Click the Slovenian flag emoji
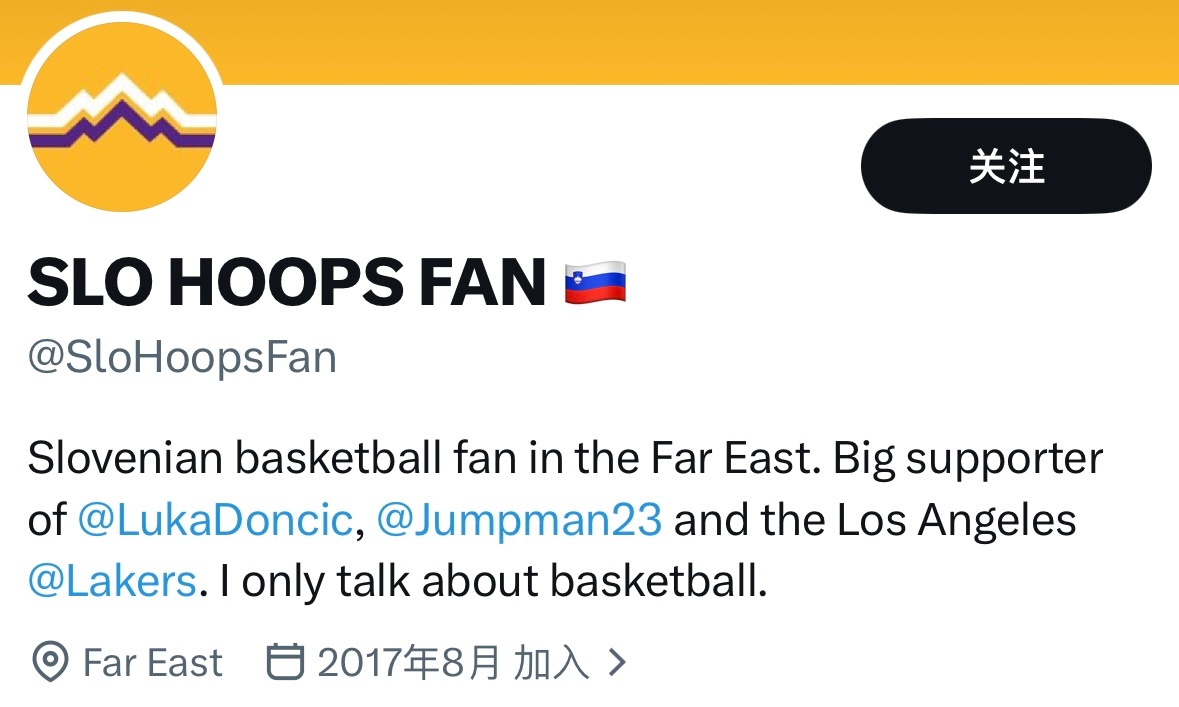The image size is (1179, 707). [597, 281]
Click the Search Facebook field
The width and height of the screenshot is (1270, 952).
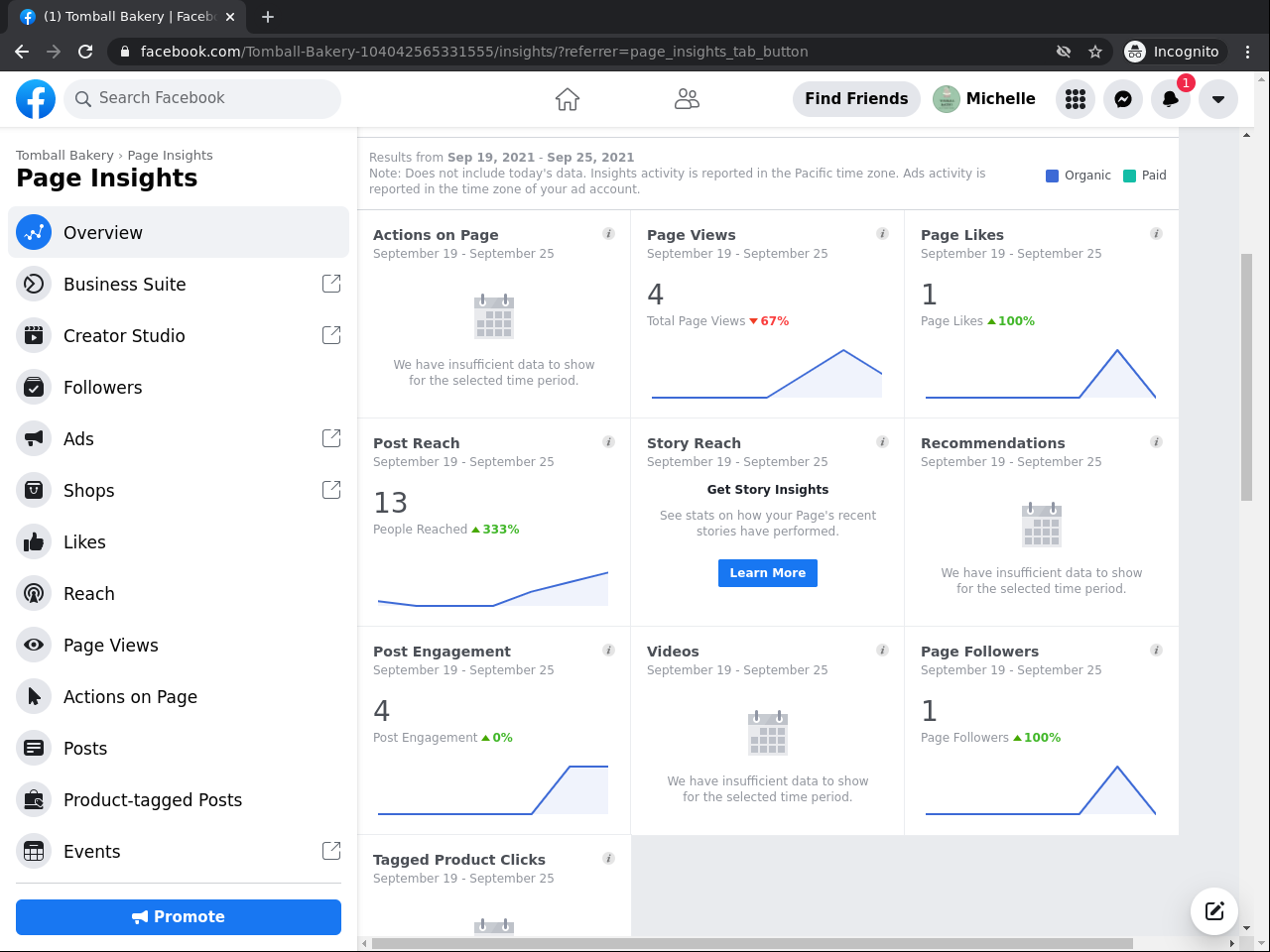click(202, 98)
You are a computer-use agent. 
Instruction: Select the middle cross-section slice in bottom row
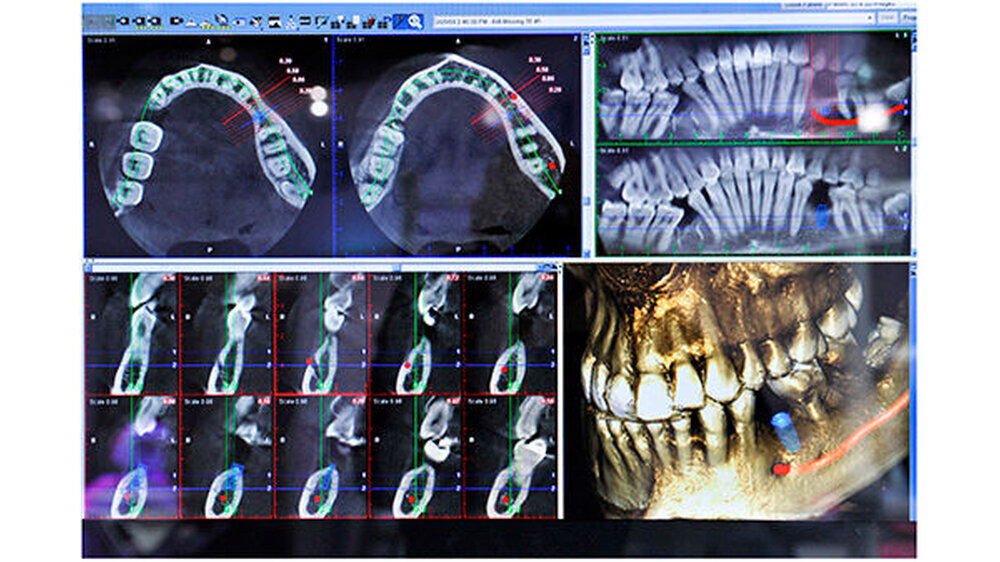[320, 457]
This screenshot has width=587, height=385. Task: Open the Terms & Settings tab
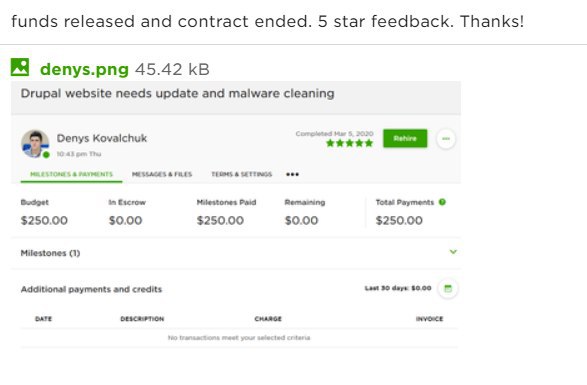[x=241, y=175]
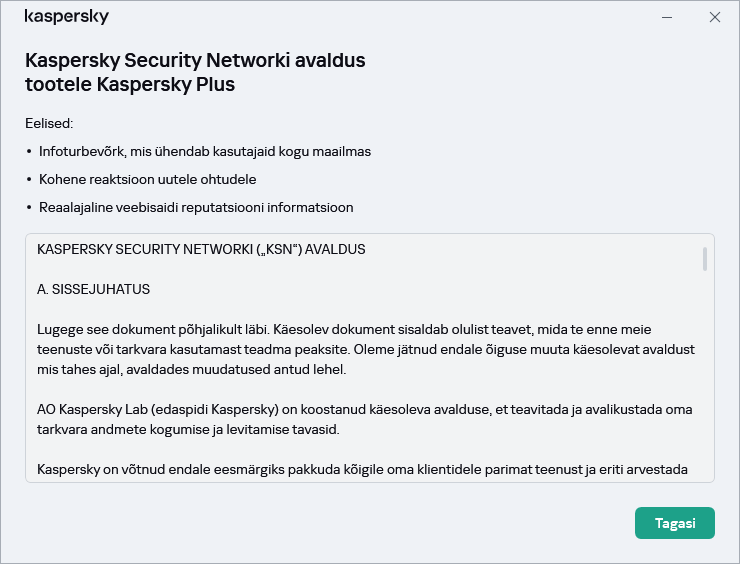Click the bullet dot before 'Reaalajaline'
740x564 pixels.
pos(29,208)
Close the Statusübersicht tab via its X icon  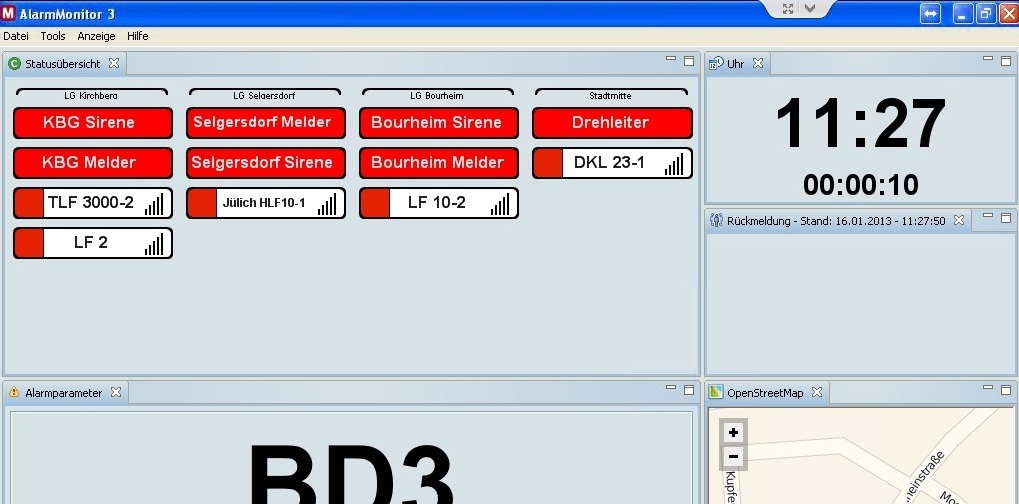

####

EXERCISE AIM:
Everything in the records above should be printed again exactly, except the pictures.

RESULT:
Click the Slovenian flag emoji
The image size is (1179, 707). [597, 281]
Click the Search Facebook field
The width and height of the screenshot is (1270, 952).
click(202, 98)
You are a computer-use agent. 
Instruction: Select the middle cross-section slice in bottom row
[320, 457]
This screenshot has width=587, height=385. Task: Open the Terms & Settings tab
[x=241, y=175]
Click the bullet dot before 'Reaalajaline'
740x564 pixels.
pos(29,208)
Close the Statusübersicht tab via its X icon  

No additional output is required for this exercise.